Asked to share holiday memories of her father, Nat "King" Cole, whose recording of Mel Torme's "The Christmas Song (Chestnuts Roasting on an Open Fire)" has become a Yuletide standard, Miss Cole said, "I love Christmas, and our Christmas was particularly special, because it was a time when the family was all together after Dad was on the road for 350 days out of the year. He was just as caught up in the Christmas spirit as we were. He loved to get toys for us, he loved to be involved in the food. He was in the kitchen a lot, tasting, but never cooking. He always made sure we had sweet potato pie, because that was his favorite."
Brother Wilberg mentioned that though "The Christmas Song" is associated with her father, it has also become a signature piece for Miss Cole. "As soon as she began to sing that Wednesday evening in our first rehearsals, as soon as I heard her sing the first phrase, I felt like I was home."
Referring to another Nat "King" Cole hit, one that by means of technology she has recorded as a duet with her father posthumously, Miss Cole said, "I'm blessed that 'Unforgettable' and 'The Christmas Song' are both songs that are part of my legacy as well."
In fact, following a meeting earlier in the morning with the First Presidency, Miss Cole regaled staff in the Church Administration Building with an impromptu solo. "Since everyone was upset that I wasn't singing 'Unforgettable' in the program, I sang 'Unforgettable' for the secretaries," she said.
Mr. McCullough noted that one of the basic structures of civilization is continuity. "And here you have in Natalie's family that kind of continuity, of an artistic blessing that is sustained and continues."
She had mentioned earlier, when shown a copy of her genealogy prepared by Family History Department researchers, that her grandmother, her father's mother, sang and played the organ in the church that her father was raised in.

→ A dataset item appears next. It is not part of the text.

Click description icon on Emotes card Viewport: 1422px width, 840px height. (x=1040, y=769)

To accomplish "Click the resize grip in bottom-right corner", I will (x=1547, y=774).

Mr. McCullough said he and others old enough to remember her father, were lucky "to have fallen in love to music by Gershwin, lyrics by Cole Porter, singers like Nat "King" Cole and Crosby and Sinatra and Como and Mel Torme and Ella Fitzgerald."
"I feel sorry for young people growing up today, except when you're singing," he said to Miss Cole.
He said it was also a time of a great renaissance on Broadway, where two or three great musical might be running at the same time.
"And that's what we had last night, was something going on like that," he said.
He added that the audience is as important as the performers, "because we're getting our energy, our desire to do the best we can, from them," an opinion to which Miss Cole readily assented, saying that 50 percent of the success of her performances comes from the audience.
"And I love the fact that you keep the house lights up so we can seem them," Mr. McCullough said to Brother Wilberg.
"Oh, I don't know about that," Miss Cole said, alluding to having been somewhat unnerved by the sight of 21,000 people in the vast Conference Center auditorium.